Tem coisa mais bonita do que ver quem passou anos de peito estufado no poder, agora, de olhinhos marejados, se dizendo “perseguido”? É de uma arte dramática que daria prêmio em festival. O roteiro é sempre o mesmo: primeiro a vitimização, depois a tentativa de calar quem ousa abrir a boca.
O curioso é que o “perseguido” — coitadinho — agora foge de debate como gato foge de água. E não é por falta de convite. É que simplesmente não tem resposta para a fila de escândalos e para as batidas da Polícia Federal que insistem em bater à sua porta. Quem muito deve, foge da conta. E quem não consegue explicar o próprio histórico, foge do microfone.

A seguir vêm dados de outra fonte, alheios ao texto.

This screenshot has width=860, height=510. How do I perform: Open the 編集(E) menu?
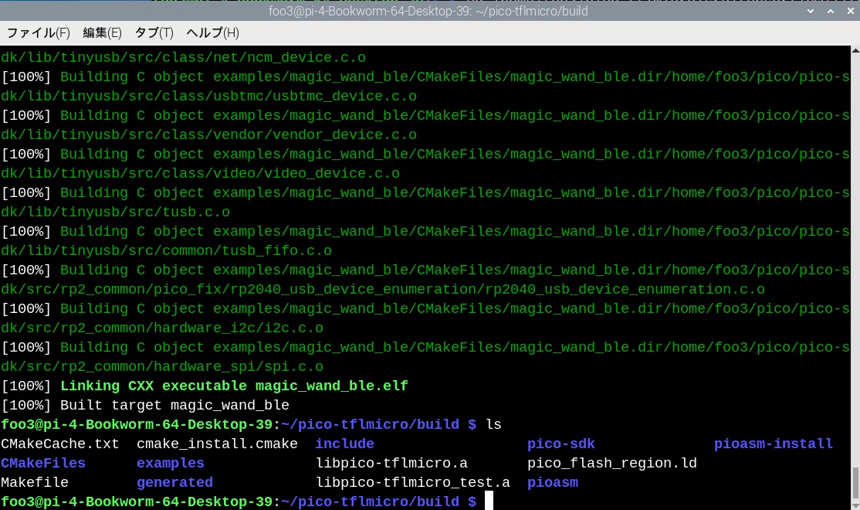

A estratégia é transparente até demais: atacar pelas costas, no silêncio, derrubando redes sociais de quem vem desmascarando as mentiras uma a uma. Nada de debate aberto, nada de frente a frente, nada de responder perguntas. É o clássico “cala a boca que eu não aguento ouvir”.

Desta vez tentou atacar o atual prefeito de macapá, Prefeitinho da Lua e na hora, o juiz INDEFERIU. NEGOU O PEDIDO E ELE FICOU SÓ NA VONTADE.
Pelo simples fato que o atual prefeito resolveu contar a verdade — os podres, os rombos, o que ficou para trás — virou alvo de ataques e ameaças. Quem denuncia é perseguido; quem fugiu do palco é que posa de vítima. O mundo invertido em sua melhor forma.
No fundo, a mensagem é clara: quem tem culpa, corre; quem tem verdade, fica. E a fuga desse “ex” de qualquer enfrentamento só confirma o que as investigações já vêm mostrando: quando não há argumento, resta a covardia — e, se der, a tentativa de apagar a luz de quem ilumina o esgoto.